Im Dezember 1803 erhielt Weimar einen Besuch, der unter seinen vielen berühmten Gästen einen hohen Rang einnimmt – den Besuch der Frau von Staël. Sie war von Napoleon aus Frankreich verwiesen und kam mit Benjamin Constant nach dem deutschen Athen, um etwas von den Männern zu sehen und zu lernen, mit denen sie ihre Landsleute in ihrem Buche über Deutschland bekannt machen wollte. Es ist leicht, über Frau von Staël zu spotten, sie, wie Heine gethan, einen »Sturmwind in Weibskleidern«, eine »Sultanin des Gedankens« zu nennen; aber die Deutschen sollten ihr dankbar sein für das Buch, welches noch immer eines der besten ist, die über ihr Land geschrieben sind, und der Literarhistoriker darf nicht vergessen, daß ihr Genie in verschiedenen Zweigen der Literatur die Kraft des weiblichen Geistes für immer zu Ehren gebracht hat.
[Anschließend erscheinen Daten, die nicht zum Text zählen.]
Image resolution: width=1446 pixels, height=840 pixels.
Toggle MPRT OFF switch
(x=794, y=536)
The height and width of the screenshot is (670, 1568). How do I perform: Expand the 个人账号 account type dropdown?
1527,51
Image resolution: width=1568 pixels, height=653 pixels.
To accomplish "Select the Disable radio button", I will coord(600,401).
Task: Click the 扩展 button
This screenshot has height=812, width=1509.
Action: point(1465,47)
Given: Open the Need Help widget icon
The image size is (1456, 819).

Goethe und Schiller, die sie mit allen Geschützen ihrer Beredsamkeit bestürmte, sprachen von ihrem Verstände mit großer Bewunderung. Schiller sagte, sie sei »das beweglichste, streitfertigste, und redseligste, aber auch das gebildetste und geistreichste weibliche Wesen,« das ihm je vorgekommen. Weder der Gegensatz zwischen ihrer französischen und seiner deutschen Bildung, noch seine Ungeübtheit in der französischen Unterhaltung konnte seinem lebhaften Interesse Abbruch thun. In der kurzen Schilderung, die er an Goethe schrieb, sagt er von ihr recht hübsch: »Sie will alles erklären, einsehen, ausmessen, sie statuirt nichts Dunkles, Unzugängliches, und wohin sie nicht mit ihrer Fackel leuchten kann, da ist nichts für sie vorhanden. Darum hat sie eine horrible Scheu vor der Idealphilosophie, welche nach ihrer Meinung zur Mystik und zum Aberglauben führt, und das ist die Stickluft, wo sie umkommt. Für das, was wir Poesie nennen, ist kein Sinn in ihr; sie kann sich von solchen Werken nur das Leidenschaftliche, Rednerische und Allgemeine zueignen, aber sie wird nichts Falsches schätzen, nur das Rechte nicht immer erkennen.«

Die Herzogin Amalie war von ihr bezaubert, und der Herzog ließ Goethe, der damals in Jena war, dringend zur Rückkehr auffordern; das lehnte aber Goethe bestimmt ab. Wenn sie ihn wirklich lebhaft zu sehen wünsche, antwortete er, so möge sie nach Jena kommen, wo sie ihm herzlich willkommen sein solle; eine bequeme Wohnung und bürgerlichen Tisch würde sie finden, und täglich könnten sie einige Stunden der Unterhaltung widmen, wenn seine Geschäfte vorüber seien, aber an den Hof und in Gesellschaft zu gehen, fühle er sich nicht stark genug. Zu Anfang des Jahres 1804 kehrte er indeß nach Weimar zurück und machte ihre Bekanntschaft; das heißt, er empfing sie in seinem eigenen Hause, zuerst allein und dann in einem kleinen Kreise von Freunden. Wenn sie ihn nicht durch ihre Paradoxen und ihren Witz anregte, so war er gegen sie kalt und förmlich, mehr sogar als er sonst gegen hervorragende Leute zu sein pflegte. Wie er selbst erzählt, that er das mit voller Absicht. Er hatte kurz vorher ein neues französisches Buch erhalten, worin der Briefwechsel Rousseau's mit zwei Frauen veröffentlicht war, die ihn mit ihrer angeblichen Verehrung zum Besten gehabt und, nachdem sie an dem Scherz genug hatten, seine Briefe zusammenstellten und drucken ließen. Als Goethe sein Mißfallen hierüber gegen Frau von Staël aussprach, gab sie ihm nicht undeutlich zu verstehen, sie denke mit den Leuten in Weimar gerade so zu verfahren. Weiter bedurfte es nichts, um ihn aufmerksam und vorsichtig zu machen, und obgleich sie von ihm sagte, in der Unterhaltung sei er ein ungeheuer geistreicher Mann ( un homme d'un esprit prodigeux en conversation) und wenn man ihn zum Reden zu bringen wisse, sei er bewunderungswürdig, schloß er sich doch gegen sie durchaus ab, und sie sah niemals den wirklichen, sondern nur einen gemachten Goethe; wohl mochte sie ihn zu einer glänzenden Unterhaltung bringen, aber zu einer ernsthaften niemals. Am 29. Februar verließ sie endlich Weimar, sehr zu Goethe's und Schiller's Erleichterung.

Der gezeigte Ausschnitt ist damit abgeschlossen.